The space underneath the entoderm corresponds to the primitive gut-cavity, and is filled with the decreasing food-yelk (n). Thus the formation of the gastrula of our fish is complete. In contrast to the two chief forms of gastrula we considered previously, we give the name of discoid gastrula (discogastrula, Fig. 54) to this third principal type.

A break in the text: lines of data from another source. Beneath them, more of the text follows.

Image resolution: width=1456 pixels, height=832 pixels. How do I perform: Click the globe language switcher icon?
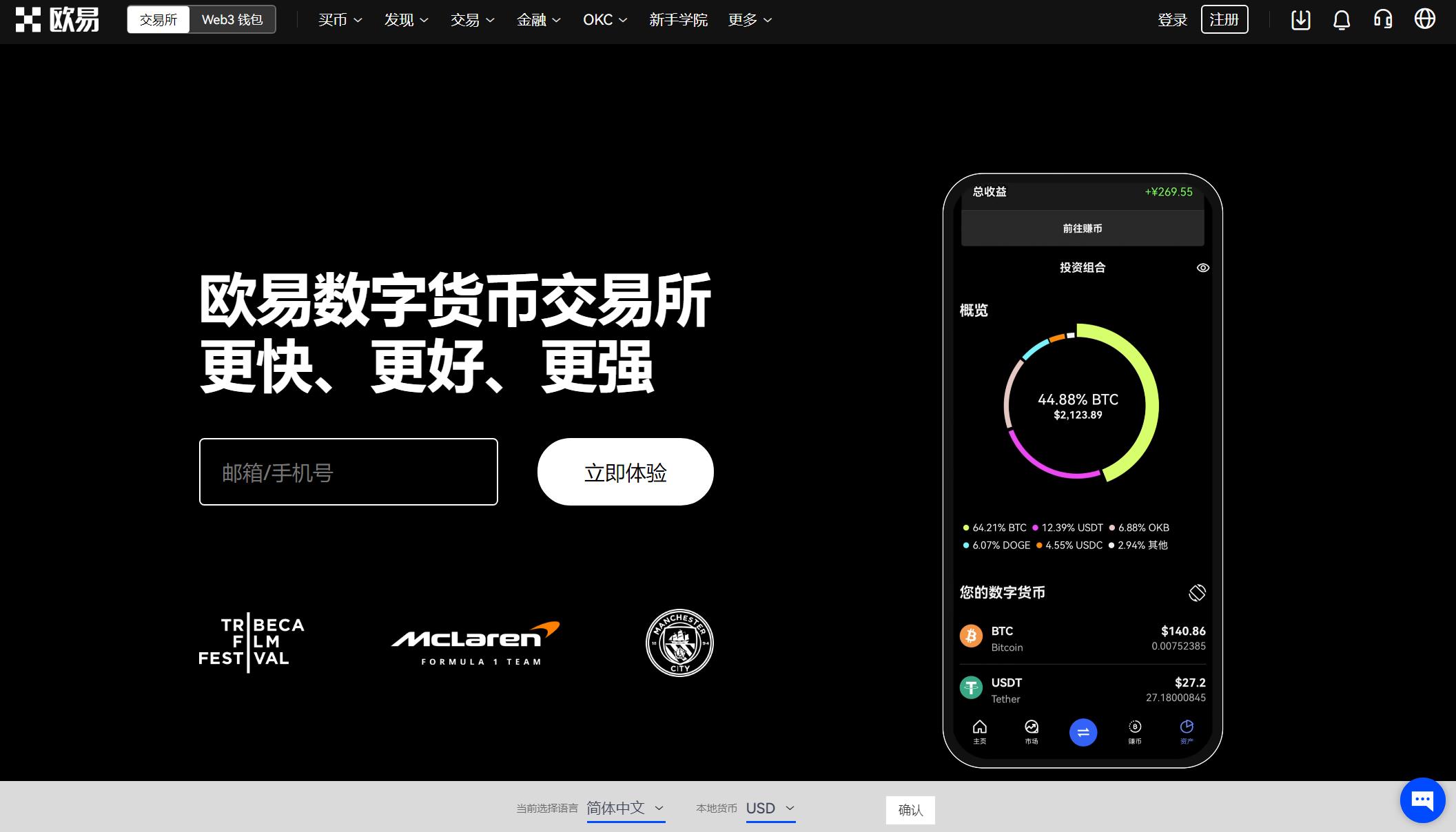[1427, 19]
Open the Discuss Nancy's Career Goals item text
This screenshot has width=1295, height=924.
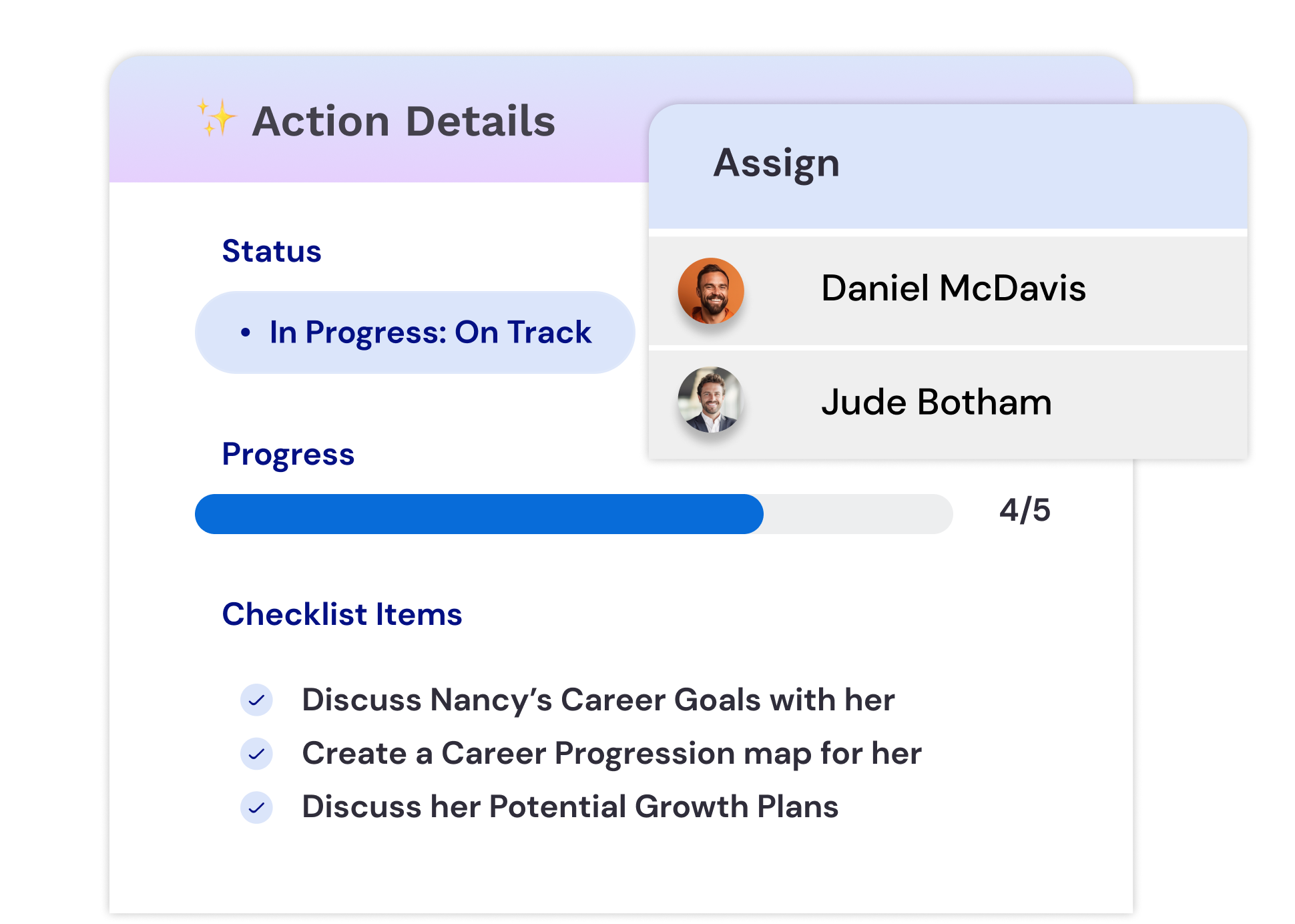click(x=598, y=700)
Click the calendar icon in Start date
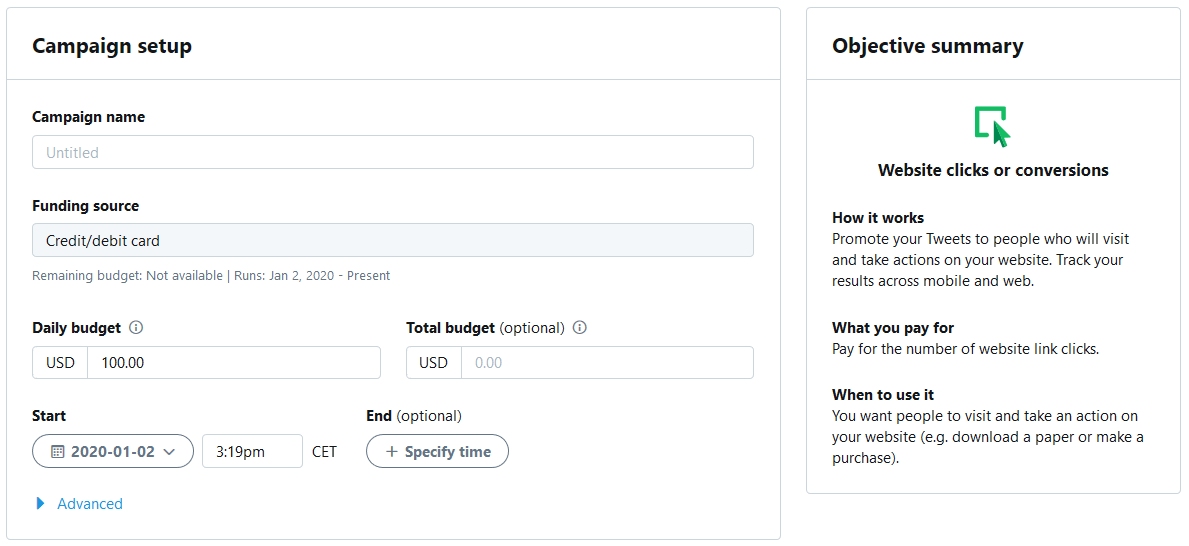 click(x=58, y=452)
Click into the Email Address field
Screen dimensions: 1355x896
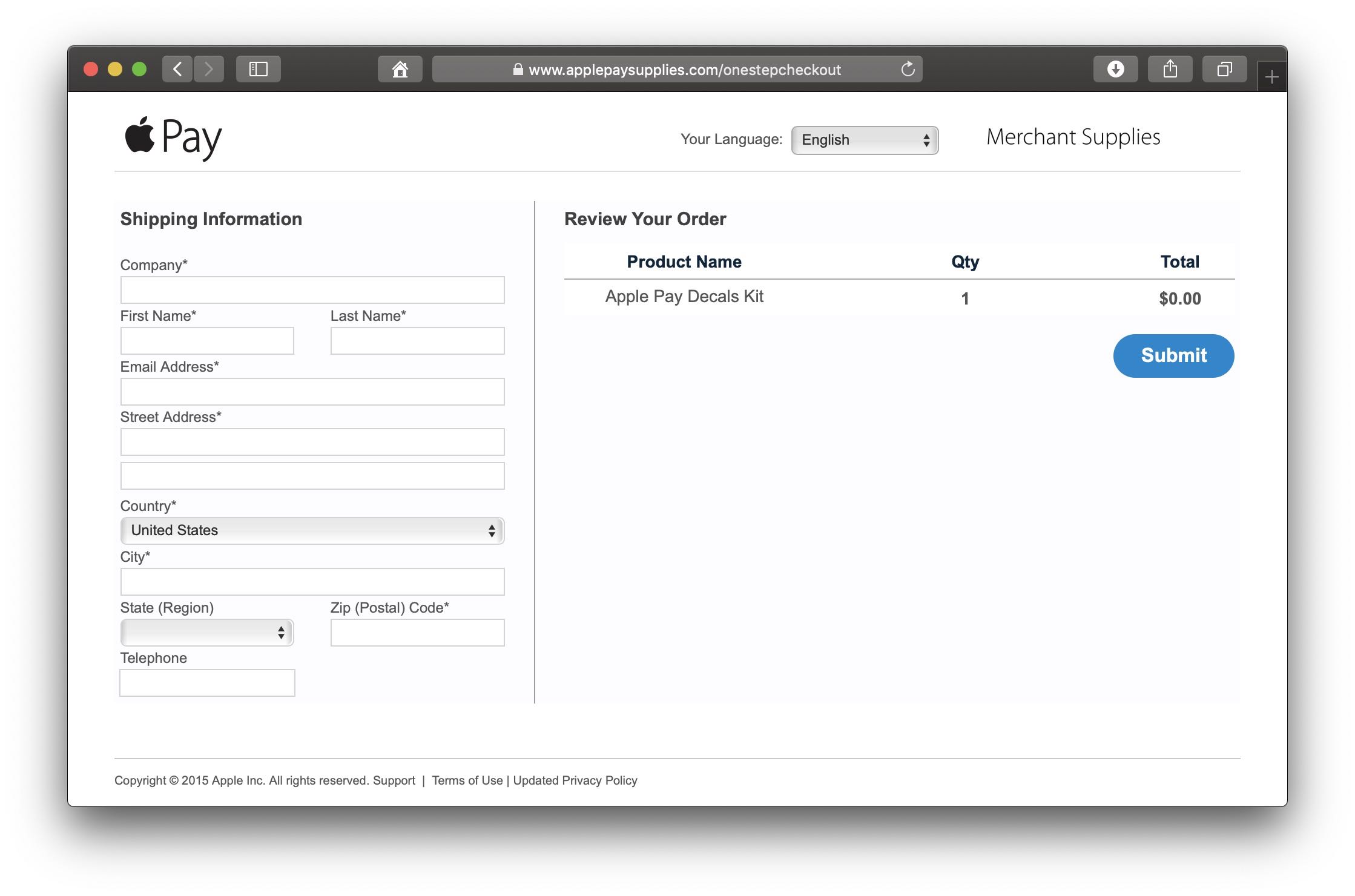tap(312, 392)
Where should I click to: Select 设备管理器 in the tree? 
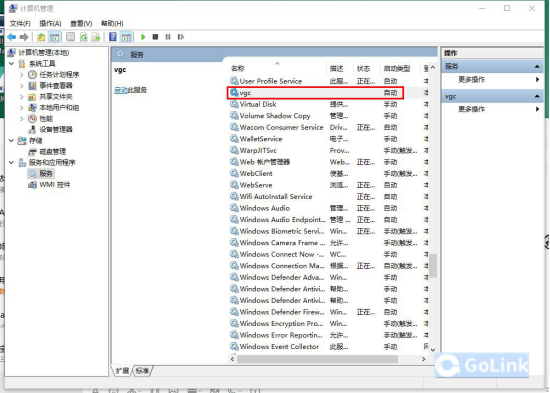(56, 129)
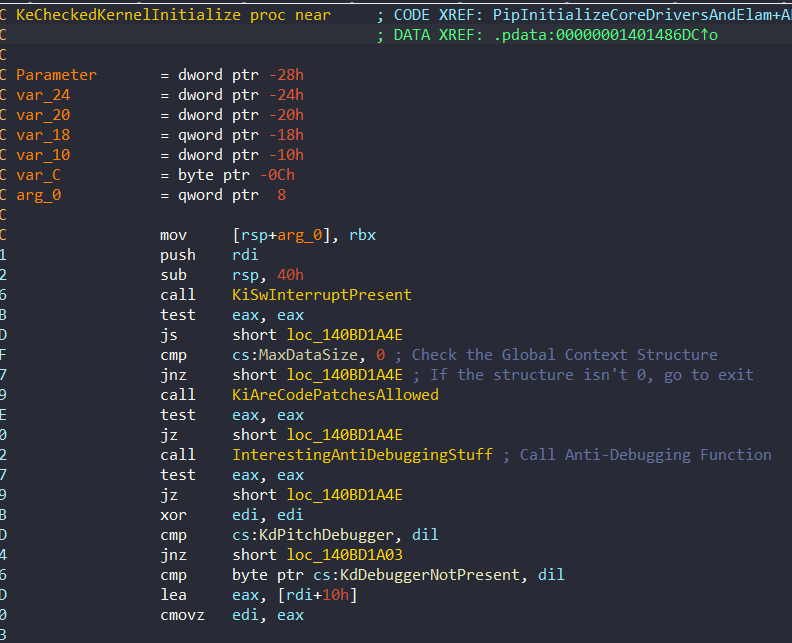Click the var_18 qword variable name
Screen dimensions: 792x643
[x=43, y=135]
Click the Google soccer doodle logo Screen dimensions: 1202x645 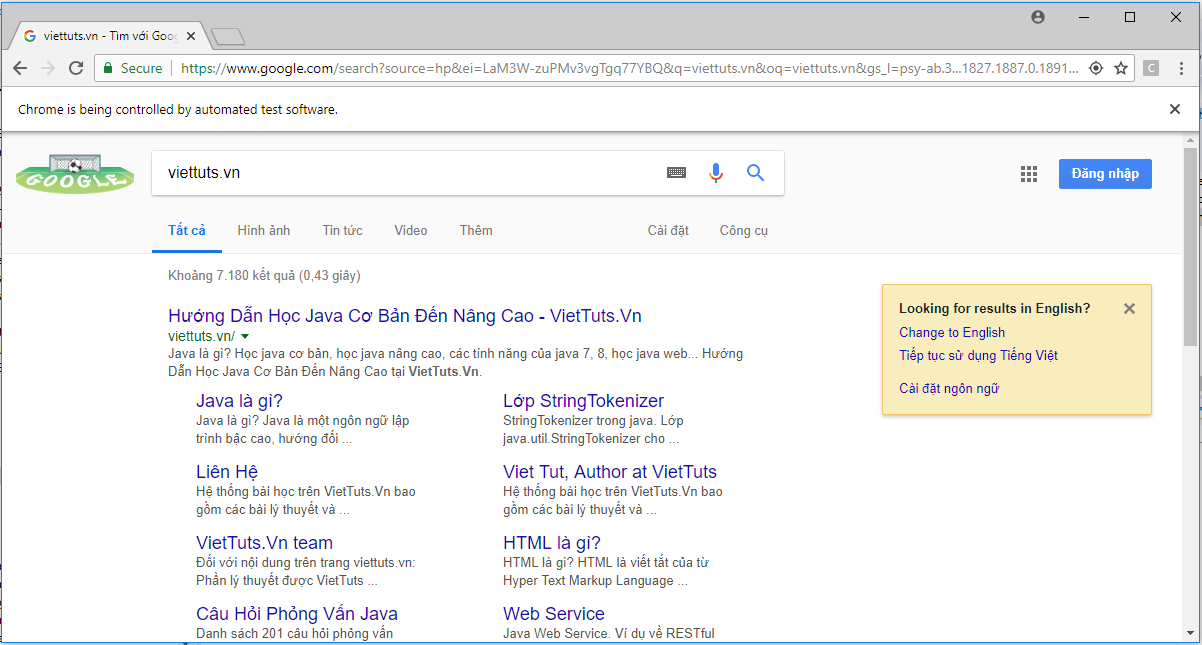tap(74, 174)
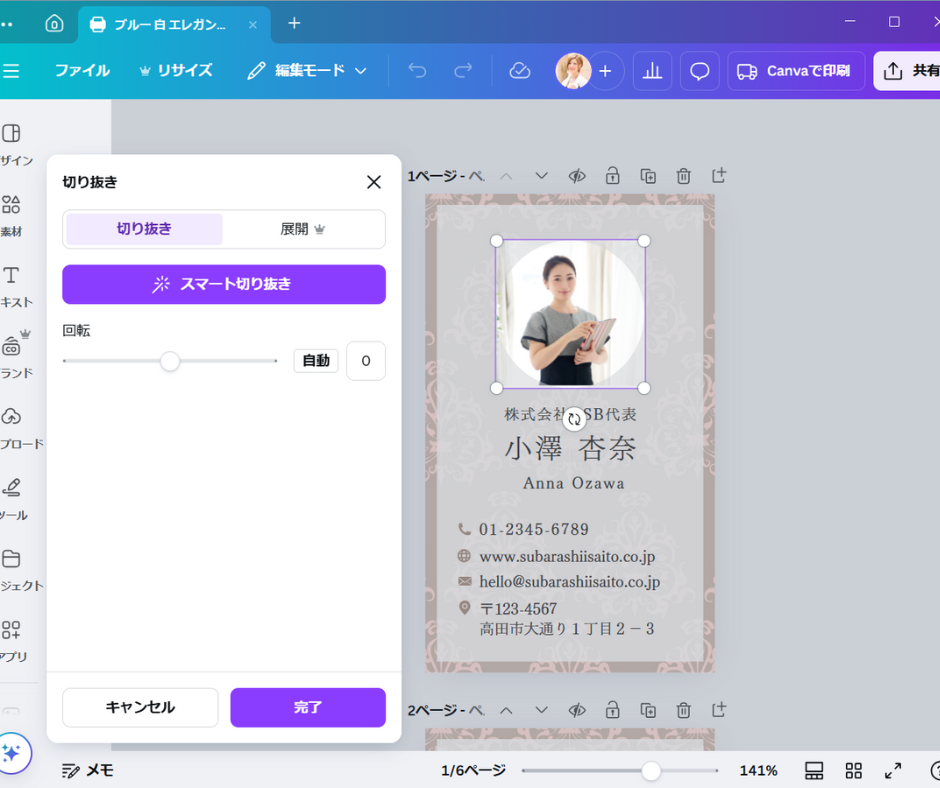Image resolution: width=940 pixels, height=788 pixels.
Task: Open the 編集モード dropdown
Action: coord(307,71)
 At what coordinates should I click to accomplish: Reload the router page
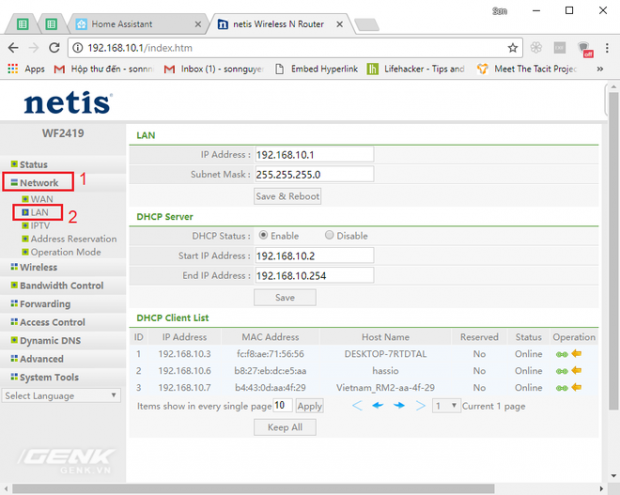pos(55,47)

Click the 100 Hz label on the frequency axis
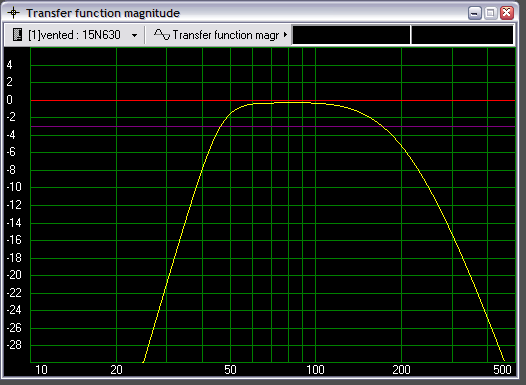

Very similar to the discoid gastrulation of the bony fishes is that of the hags or myxinoida, the remarkable cyclostomes that live parasitically in the body-cavity of fishes, and are distinguished by several notable peculiarities from their nearest relatives, the lampreys. While the amphiblastic ova of the latter are small and develop like those of the amphibia, the cucumber-shaped ova of the hag are about an inch long, and form a discoid gastrula. Up to the present it has only been observed in one species (Bdellostoma Stouti), by Dean and Doflein (1898).
It is clear that the important features which distinguish the discoid gastrula from the other chief forms we have considered are determined by the large food-yelk. This takes no direct part in the building of the germinal layers, and completely fills the primitive gut-cavity of the gastrula, even protruding at the mouth-opening. If we imagine the original bell-gastrula (Figs. 30–36) trying to swallow a ball of food which is much bigger than itself, it would spread out round it in discoid shape in the attempt, just as we find to be the case here (Fig. 54). Hence we may derive the discoid gastrula from the original bell-gastrula, through the intermediate stage of the hooded gastrula. It has arisen through the accumulation of a store of food-stuff at the vegetal pole, a “nutritive yelk” being thus formed in contrast to the “formative yelk.” Nevertheless, the gastrula is formed here, as in the previous cases, by the folding or invagination of the blastula. We can, therefore, reduce this cenogenetic form of the discoid segmentation to the palingenetic form of the primitive cleavage.
Fig. 53—Ovum-segmentation of a bony fish. A first cleavage of the stem-cell (cytula), B division of same into four segmentation-cells (only two visible), C the germinal disk divides into the blastoderm (b) and the periblast (p). d nutritive yelk, f fat-globule, c ovolemma, z space between the ovolemma and the ovum, filled with a clear fluid.)
This reduction is tolerably easy and confident in the case of the small ovum of our deep-sea bony fish, but it becomes difficult and uncertain in the case of the large ova that we find in the majority of the other fishes and in all the reptiles and birds. In these cases the food-yelk is, in the first place, comparatively colossal, the formative yelk being almost invisible beside it; and, in the second place, the food-yelk contains a quantity of different elements, which are known as “yelk-granules, yelk-globules, yelk-plates, yelk-flakes, yelk-vesicles,” and so on. Frequently these definite elements in the yelk have been described as real cells, and it has been wrongly stated that a portion of the embryonic body is built up from these cells. This is by no means the case. In every case, however large it is—and even when cell-nuclei travel into it during the cleavage of the border—the nutritive yelk remains a dead accumulation of food, which is taken into the gut during embryonic development and consumed by the embryo. The latter develops solely from the living formative yelk of the stem-cell. This is equally true of the ova of our small bony fishes and of the colossal ova of the primitive fishes, reptiles, and birds.
The gastrulation of the primitive fishes or selachii (sharks and rays) has been carefully studied of late years by Ruckert, Rabl, and H.E. Ziegler in particular, and is very important in the sense that this group is the oldest among living fishes, and their gastrulation can be derived directly from that of the cyclostoma by the accumulation of a large quantity of food-yelk. The oldest sharks (Cestracion) still have the unequal segmentation inherited from the cyclostoma. But while in this case, as in the case of the amphibia, the small ovum completely divides into cells in segmentation, this is no longer so in the great majority of the selachii (or Elasmobranchii). In these the contractility of the active protoplasm no longer suffices to break up the huge mass of the passive deutoplasm completely into cells; this is only possible in the upper or dorsal part, but not in the lower or ventral section. Hence we find in the primitive fishes a blastula with a small eccentric segmentation-cavity (Fig. 55 b), the wall of which varies greatly in composition. The circular border of the germinal disk which connects the roof and floor of the segmentation-cavity corresponds to the border-zone at the equator of the amphibian ovum. In the middle of its hinder border we have the beginning of the invagination of the primitive gut (Fig. 56 ud); it extends gradually from this spot (which corresponds to the Rusconian anus of the amphibia) forward and around, so that the primitive mouth becomes first crescent-shaped and then circular, and, as it opens wider, surrounds the ball of the larger food-yelk.